The Employment Agreement may also be terminated for cause by the Company. Cause is
defined as (i) an act or acts of dishonesty or fraud relating to the performance of his services to
the Company; (ii) a breach of his duties or responsibilities under this Agreement resulting in
significant demonstrable injury to the Company or any of its subsidiaries; (iii) his conviction of
a felony or any crime involving moral turpitude; (iv) his material failure (for reasons other than
death, illness, injury or Disability) to perform his duties under this Agreement or insubordination
(defined as refusal to execute or carry out the lawful and ethical directions from the Board or its
duly appointed designees) where he has been given written notice of the acts or omissions
constituting such failure or insubordination and he has failed to cure such conduct, where
susceptible to cure, within ten days following such notice; or (v) a breach of any provision of any
material policy of the Company or any of his non-competition, non-disclosure and related
obligations under the Agreement. If the Agreement is terminated for Cause, Mr. Hastings will
only be entitled to receive payment of the Accrued Obligations.

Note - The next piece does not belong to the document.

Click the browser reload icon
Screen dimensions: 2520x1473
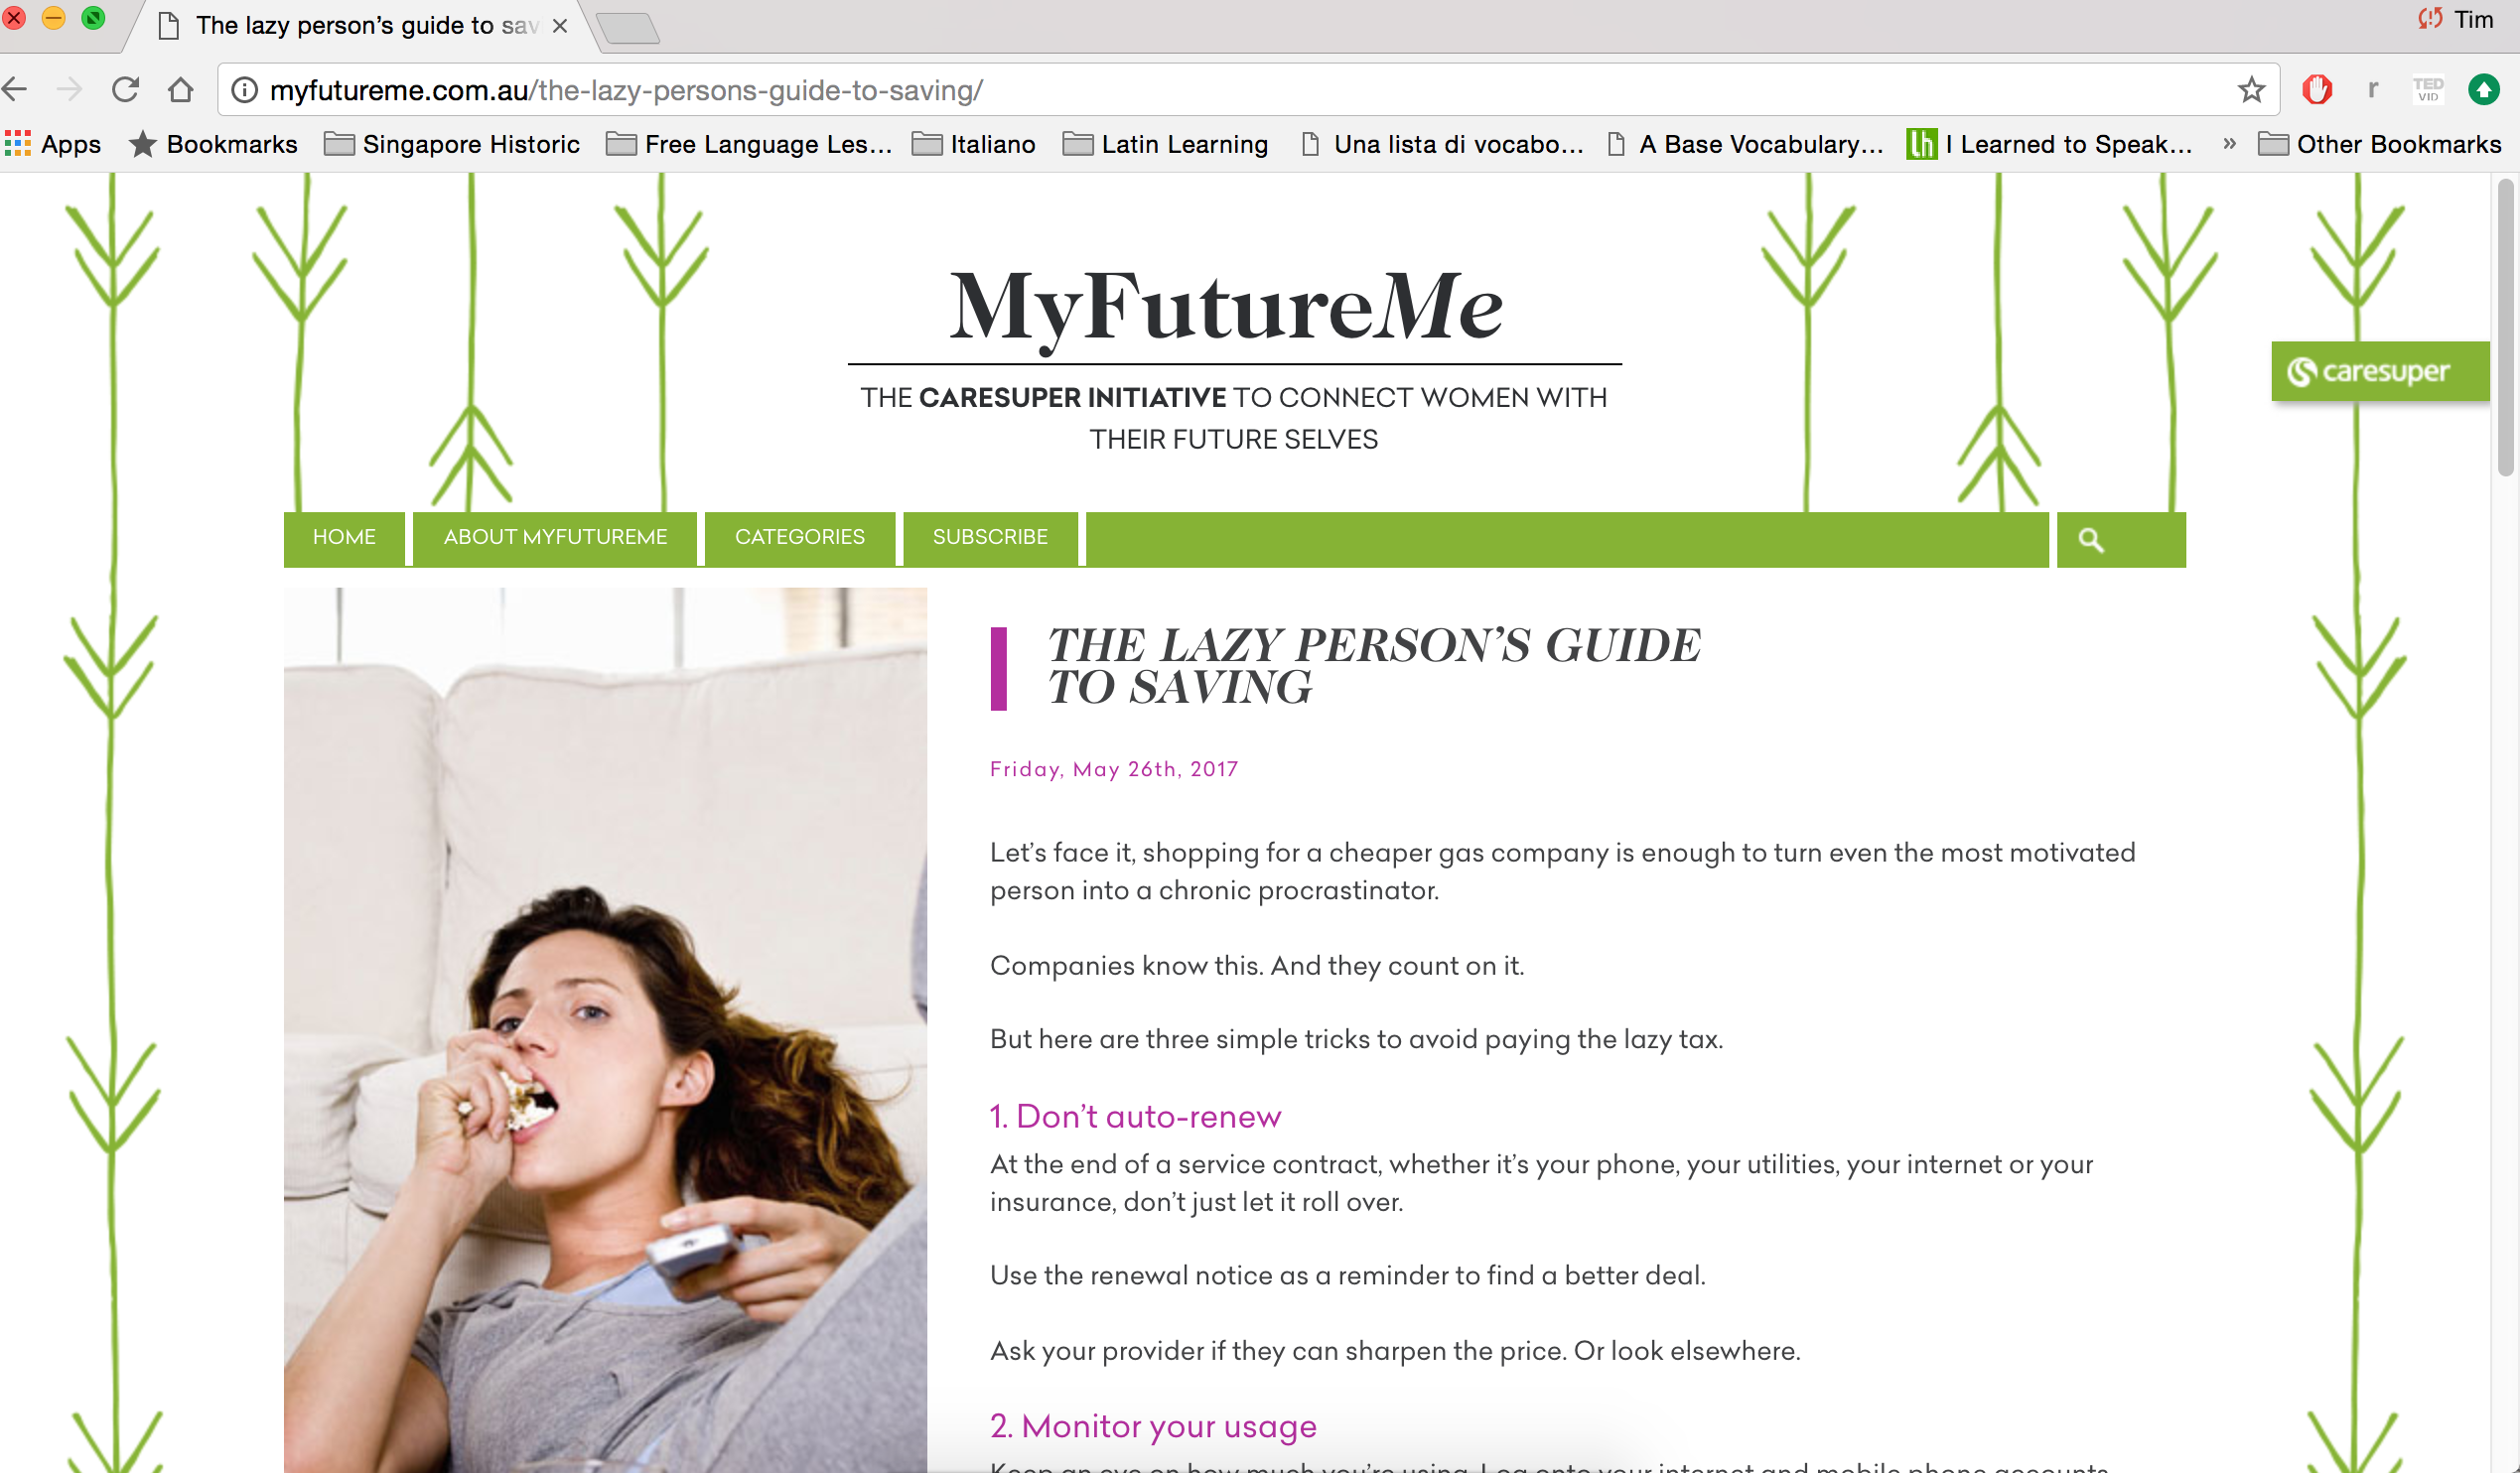tap(125, 90)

The Company is entitled to terminate Mr. Hastings employment for any reason other than death,
Disability or cause upon at least thirty (30) days written notice to Mr. Hastings. In
addition, Mr. Hastings may terminate his employment with the Company for Good Reason, as
specified in the Agreement. The Agreement defines Good Reason as: (i) a material negative change
in the scope of the authority, functions, duties or responsibilities of his employment from that
which is contemplated by this Agreement; provided that a change in scope solely as a result of the
Company no longer being a public company or becoming a subsidiary of another corporation shall not
constitute Good Reason; (ii) any reduction in his base salary; (iii) the Company materially
changing the geographic location in which he must perform services from the Portland, Maine
metropolitan area; or (iv) any material breach by the Company of any provision of this Agreement
without Mr. Hastings having committed any material breach of the Executives obligations under the
Agreement, in each case of (i), (ii), (iii) or (iv), which breach is not cured by the Company
within thirty (30) days following written notice thereof to the Company of such breach.
If the Company terminates Mr. Hastings employment for any reason other than death, Disability
or Cause, or if Mr. Hastings terminates his employment for Good Reason, then the Company shall
pay to Mr. Hastings the following: (i) the Accrued Obligations, (ii) a defined severance benefit
(the Severance Benefit). The Severance Benefit shall equal the amount of base salary that Mr.
Hastings would have received if he remained employed for the balance of the Term, based upon his
then-current base salary without further increase; provided however, that the Severance Benefit may
not be less than twenty-four (24) months of Mr. Hastings then-current salary without further
increase. The Severance Benefit as so determined shall be divided into twenty-four (24) equal
installments and paid out to Mr. Hastings after termination of
employment.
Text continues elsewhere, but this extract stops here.